Il résulte d'autres parties de cette correspondance que les fournisseurs de bois exigeaient même souvent ces corvées sans y être autorisés par les marchés passés entre eux et l'État, parce qu'ils y trouvaient au moins un tiers d'économie de frais de transport. Un exemple de ce profit est donné par un subdélégué. «Distance pour transporter les bois du lieu où ils sont abattus à la rivière, par des chemins de traverse presque impraticables,» dit-il, «six lieues; temps employé pour aller et venir, deux jours. En passant aux corvéables, pour leur indemnité, le pied cube à raison de six liards par lieue, cela fera 13 fr. 10 s. pour le voyage, ce qui est à peine suffisant pour couvrir la dépense du petit propriétaire, celle de son aide, et des bœufs ou chevaux dont il faut que sa charrette soit attelée. Ses peines, son temps, le travail de ses bestiaux, tout est perdu pour lui.» Le 17 mai 1776, l'ordre positif du roi de faire faire cette corvée est intimé à l'intendant par le ministre. M. Ducluzel étant mort, son successeur, M. l'Escalopier, se hâte d'obéir et de publier une ordonnance qui porte que «le subdélégué fera la répartition de la charge entre les paroisses, à l'effet de quoi les divers corvéables desdites paroisses seront contraints de se rendre, aux lieu et heure qui leur seront prescrits par les syndics, à l'endroit où se trouvent les bois, et de les charrier au prix qui sera réglé par le subdélégué.»

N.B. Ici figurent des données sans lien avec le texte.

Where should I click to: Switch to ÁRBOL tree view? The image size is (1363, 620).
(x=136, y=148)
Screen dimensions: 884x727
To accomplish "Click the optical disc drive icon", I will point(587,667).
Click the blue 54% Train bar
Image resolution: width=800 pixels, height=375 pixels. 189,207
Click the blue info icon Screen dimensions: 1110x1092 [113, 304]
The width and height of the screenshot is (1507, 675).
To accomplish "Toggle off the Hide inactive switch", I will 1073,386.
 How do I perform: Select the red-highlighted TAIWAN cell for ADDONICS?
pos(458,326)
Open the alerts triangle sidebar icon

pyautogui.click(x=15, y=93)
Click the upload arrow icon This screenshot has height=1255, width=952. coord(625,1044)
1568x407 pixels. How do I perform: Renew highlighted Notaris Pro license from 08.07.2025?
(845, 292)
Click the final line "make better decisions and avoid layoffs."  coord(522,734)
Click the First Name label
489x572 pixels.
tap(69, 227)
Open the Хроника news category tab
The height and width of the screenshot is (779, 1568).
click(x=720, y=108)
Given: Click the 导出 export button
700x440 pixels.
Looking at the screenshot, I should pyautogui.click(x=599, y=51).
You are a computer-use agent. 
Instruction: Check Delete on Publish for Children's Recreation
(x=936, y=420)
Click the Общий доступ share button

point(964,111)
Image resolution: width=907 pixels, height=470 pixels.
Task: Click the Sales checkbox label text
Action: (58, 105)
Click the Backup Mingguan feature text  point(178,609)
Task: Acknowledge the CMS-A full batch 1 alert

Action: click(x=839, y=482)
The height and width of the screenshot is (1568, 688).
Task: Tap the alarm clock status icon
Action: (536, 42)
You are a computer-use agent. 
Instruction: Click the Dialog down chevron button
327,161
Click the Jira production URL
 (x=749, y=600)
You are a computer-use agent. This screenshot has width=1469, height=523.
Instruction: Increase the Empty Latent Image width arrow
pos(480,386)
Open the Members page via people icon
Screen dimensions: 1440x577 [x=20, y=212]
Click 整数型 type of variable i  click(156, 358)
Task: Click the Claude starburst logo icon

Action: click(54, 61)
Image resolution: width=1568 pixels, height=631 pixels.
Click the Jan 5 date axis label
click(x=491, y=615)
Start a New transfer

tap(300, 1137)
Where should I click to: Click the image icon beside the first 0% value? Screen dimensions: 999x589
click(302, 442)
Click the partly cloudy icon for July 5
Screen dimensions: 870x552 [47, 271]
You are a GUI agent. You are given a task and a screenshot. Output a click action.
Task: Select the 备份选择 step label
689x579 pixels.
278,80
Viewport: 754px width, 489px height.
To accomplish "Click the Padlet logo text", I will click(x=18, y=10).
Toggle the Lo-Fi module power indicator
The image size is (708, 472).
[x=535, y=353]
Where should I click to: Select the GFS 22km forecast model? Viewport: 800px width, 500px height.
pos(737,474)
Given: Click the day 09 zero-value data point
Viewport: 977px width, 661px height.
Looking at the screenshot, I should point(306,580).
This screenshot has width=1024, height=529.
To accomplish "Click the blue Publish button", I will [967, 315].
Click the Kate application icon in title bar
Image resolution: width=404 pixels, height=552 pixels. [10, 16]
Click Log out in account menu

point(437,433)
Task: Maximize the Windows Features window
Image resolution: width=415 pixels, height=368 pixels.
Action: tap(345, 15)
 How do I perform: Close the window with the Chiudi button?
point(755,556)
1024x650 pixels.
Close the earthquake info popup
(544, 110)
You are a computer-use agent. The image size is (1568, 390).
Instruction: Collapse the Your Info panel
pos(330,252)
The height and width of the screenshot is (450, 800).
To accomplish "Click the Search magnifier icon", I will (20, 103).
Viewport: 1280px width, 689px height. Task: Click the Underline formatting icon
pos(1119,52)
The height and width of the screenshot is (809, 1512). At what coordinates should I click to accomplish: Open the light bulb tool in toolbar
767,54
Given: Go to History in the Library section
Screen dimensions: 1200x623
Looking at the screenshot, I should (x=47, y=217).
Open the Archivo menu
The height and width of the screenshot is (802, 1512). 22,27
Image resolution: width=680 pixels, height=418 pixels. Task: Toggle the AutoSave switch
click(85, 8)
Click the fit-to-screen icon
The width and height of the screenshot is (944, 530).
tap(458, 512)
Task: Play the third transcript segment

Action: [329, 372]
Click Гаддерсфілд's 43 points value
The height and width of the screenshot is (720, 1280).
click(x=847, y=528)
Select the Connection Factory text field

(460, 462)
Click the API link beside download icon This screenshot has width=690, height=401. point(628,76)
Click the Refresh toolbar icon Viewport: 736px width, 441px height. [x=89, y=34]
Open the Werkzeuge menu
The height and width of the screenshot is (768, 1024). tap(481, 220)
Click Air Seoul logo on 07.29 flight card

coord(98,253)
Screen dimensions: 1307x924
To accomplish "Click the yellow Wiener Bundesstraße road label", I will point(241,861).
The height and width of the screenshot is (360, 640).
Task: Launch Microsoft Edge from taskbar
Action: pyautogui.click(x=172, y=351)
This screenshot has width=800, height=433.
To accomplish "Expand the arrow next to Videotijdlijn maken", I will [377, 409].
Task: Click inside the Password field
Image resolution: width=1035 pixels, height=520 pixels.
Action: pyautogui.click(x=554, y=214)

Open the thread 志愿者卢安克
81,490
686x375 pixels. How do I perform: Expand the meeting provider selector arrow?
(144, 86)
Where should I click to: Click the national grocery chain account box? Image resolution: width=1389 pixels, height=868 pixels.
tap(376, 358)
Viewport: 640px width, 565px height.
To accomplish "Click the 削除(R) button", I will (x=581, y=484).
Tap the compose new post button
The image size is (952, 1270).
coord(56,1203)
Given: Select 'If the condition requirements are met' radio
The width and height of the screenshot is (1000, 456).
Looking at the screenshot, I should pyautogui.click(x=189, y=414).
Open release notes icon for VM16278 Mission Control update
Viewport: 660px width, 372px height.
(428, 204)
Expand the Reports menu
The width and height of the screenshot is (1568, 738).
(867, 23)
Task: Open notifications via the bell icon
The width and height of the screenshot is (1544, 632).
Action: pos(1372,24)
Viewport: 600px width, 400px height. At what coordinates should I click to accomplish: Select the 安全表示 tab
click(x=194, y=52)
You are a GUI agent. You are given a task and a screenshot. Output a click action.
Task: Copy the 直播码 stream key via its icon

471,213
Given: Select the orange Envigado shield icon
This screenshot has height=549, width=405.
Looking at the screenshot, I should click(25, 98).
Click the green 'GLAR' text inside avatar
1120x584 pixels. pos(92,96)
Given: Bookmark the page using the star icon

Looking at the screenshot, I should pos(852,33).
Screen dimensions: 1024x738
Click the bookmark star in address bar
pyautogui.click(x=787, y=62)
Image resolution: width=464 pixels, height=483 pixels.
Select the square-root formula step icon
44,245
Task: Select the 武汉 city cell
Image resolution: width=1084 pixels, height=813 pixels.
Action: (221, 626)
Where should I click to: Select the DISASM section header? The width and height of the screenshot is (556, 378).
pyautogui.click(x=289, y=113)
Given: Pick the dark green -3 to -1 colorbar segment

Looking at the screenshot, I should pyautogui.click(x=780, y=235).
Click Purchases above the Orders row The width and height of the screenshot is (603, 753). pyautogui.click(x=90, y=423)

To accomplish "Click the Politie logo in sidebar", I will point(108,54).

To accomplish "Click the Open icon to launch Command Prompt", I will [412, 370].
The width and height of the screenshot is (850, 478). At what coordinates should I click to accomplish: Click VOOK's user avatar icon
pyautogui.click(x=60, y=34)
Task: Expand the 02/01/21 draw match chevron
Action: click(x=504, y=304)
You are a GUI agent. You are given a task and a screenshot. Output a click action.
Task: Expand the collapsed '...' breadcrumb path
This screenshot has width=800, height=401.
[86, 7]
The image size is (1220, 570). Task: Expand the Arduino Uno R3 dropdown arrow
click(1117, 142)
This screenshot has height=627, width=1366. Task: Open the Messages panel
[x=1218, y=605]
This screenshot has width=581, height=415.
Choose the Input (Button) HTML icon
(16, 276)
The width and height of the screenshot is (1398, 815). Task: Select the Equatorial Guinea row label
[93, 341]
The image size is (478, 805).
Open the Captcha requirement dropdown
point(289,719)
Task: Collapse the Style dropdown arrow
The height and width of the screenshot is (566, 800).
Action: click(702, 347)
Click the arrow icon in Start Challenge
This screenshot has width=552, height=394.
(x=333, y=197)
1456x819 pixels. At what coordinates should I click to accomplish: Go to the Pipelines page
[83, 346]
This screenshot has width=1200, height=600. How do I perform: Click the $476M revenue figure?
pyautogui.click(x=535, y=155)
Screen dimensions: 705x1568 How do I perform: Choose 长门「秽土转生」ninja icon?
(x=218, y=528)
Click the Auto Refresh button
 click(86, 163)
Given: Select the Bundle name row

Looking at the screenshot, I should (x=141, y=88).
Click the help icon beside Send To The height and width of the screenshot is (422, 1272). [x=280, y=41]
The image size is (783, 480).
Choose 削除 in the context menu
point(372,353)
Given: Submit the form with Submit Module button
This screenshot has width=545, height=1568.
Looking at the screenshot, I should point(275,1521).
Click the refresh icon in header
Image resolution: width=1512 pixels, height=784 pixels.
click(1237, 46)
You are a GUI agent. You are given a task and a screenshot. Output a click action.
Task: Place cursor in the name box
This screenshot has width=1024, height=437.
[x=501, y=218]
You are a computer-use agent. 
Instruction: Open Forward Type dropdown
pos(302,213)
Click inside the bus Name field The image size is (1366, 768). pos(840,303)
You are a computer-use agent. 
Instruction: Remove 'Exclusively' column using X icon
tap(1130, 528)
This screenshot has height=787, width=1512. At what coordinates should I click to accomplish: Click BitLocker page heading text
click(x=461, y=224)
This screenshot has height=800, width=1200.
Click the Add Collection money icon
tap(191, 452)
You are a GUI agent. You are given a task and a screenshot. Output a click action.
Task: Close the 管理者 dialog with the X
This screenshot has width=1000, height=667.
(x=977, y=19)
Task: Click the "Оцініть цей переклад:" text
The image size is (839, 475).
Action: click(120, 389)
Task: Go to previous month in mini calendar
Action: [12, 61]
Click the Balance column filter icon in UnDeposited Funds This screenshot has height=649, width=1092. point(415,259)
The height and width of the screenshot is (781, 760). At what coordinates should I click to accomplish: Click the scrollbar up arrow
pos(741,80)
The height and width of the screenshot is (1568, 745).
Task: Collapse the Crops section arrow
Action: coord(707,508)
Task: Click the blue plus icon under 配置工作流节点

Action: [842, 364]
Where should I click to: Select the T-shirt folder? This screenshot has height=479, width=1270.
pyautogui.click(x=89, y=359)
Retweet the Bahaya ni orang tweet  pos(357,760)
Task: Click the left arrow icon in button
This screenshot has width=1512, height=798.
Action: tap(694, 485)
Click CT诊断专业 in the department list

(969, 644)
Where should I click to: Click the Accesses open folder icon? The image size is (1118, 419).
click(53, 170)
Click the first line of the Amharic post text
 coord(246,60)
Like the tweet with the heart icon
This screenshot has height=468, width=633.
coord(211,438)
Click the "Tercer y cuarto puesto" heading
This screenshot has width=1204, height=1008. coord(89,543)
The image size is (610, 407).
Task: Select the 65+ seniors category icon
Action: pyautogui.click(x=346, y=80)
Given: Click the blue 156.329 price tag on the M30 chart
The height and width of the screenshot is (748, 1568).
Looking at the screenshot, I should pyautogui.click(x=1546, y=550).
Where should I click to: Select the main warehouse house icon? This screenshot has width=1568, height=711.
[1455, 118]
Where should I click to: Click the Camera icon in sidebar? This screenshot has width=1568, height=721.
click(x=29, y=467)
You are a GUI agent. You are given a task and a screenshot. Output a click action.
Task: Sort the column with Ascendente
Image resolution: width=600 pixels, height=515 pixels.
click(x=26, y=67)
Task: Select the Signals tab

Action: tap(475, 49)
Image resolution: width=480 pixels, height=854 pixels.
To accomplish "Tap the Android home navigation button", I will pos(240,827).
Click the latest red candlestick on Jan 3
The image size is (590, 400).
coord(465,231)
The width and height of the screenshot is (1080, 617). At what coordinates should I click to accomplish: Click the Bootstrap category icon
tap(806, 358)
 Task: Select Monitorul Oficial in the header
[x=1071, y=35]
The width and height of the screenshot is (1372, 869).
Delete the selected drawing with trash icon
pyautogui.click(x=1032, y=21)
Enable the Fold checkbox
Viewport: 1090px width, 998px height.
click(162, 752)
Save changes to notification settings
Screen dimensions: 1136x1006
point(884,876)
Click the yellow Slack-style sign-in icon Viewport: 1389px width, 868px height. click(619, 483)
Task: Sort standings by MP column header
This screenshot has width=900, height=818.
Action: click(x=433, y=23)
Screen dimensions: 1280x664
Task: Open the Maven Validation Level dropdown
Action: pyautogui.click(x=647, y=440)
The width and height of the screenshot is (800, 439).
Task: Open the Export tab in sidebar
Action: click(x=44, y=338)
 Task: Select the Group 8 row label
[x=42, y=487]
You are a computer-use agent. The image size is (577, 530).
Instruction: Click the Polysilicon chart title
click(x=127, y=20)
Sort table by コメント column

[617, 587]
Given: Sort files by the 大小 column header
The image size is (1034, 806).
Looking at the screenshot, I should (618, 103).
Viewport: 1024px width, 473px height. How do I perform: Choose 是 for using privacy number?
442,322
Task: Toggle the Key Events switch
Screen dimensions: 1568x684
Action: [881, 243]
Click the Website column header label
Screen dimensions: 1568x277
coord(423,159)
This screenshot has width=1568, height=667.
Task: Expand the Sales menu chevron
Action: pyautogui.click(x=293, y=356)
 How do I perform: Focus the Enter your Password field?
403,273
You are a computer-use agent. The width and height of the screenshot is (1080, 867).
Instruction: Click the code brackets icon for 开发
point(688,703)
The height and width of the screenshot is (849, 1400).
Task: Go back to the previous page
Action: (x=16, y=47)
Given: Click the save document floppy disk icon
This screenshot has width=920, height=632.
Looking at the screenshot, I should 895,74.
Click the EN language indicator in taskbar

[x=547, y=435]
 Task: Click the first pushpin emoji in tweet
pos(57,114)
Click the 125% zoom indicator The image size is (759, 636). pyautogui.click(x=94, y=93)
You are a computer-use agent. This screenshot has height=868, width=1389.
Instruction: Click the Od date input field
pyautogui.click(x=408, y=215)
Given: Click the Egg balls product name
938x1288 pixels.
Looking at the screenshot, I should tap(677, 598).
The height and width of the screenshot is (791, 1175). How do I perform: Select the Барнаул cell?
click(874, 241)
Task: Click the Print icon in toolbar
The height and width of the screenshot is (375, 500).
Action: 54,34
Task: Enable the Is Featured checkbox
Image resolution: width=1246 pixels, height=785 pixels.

On a dit que le caractère de la philosophie du dix-huitième siècle était une sorte d'adoration de la raison humaine, une confiance sans bornes dans sa toute-puissance pour transformer à son gré lois, institutions et mœurs. Il faut bien s'entendre: c'était moins encore, à vrai dire, la raison humaine que quelques-uns de ces philosophes adoraient que leur propre raison. Jamais on n'a montré moins de confiance que ceux-là dans la sagesse commune. Je pourrais en citer plusieurs qui méprisaient presque autant la foule que le bon Dieu. Ils montraient un orgueil de rivaux à celui-ci et un orgueil de parvenus à celle-là. La soumission vraie et respectueuse pour les volontés de la majorité leur était aussi étrangère que la soumission aux volontés divines. Presque tous les révolutionnaires ont montré depuis ce double caractère. Il y a bien loin de là à ce respect témoigné par les Anglais et les Américains aux sentiments de la majorité de leurs concitoyens. Chez eux la raison est fière et confiante en elle-même, mais jamais insolente; aussi a-t-elle conduit à la liberté, tandis que la nôtre n'a guère fait qu'inventer de nouvelles formes de servitude.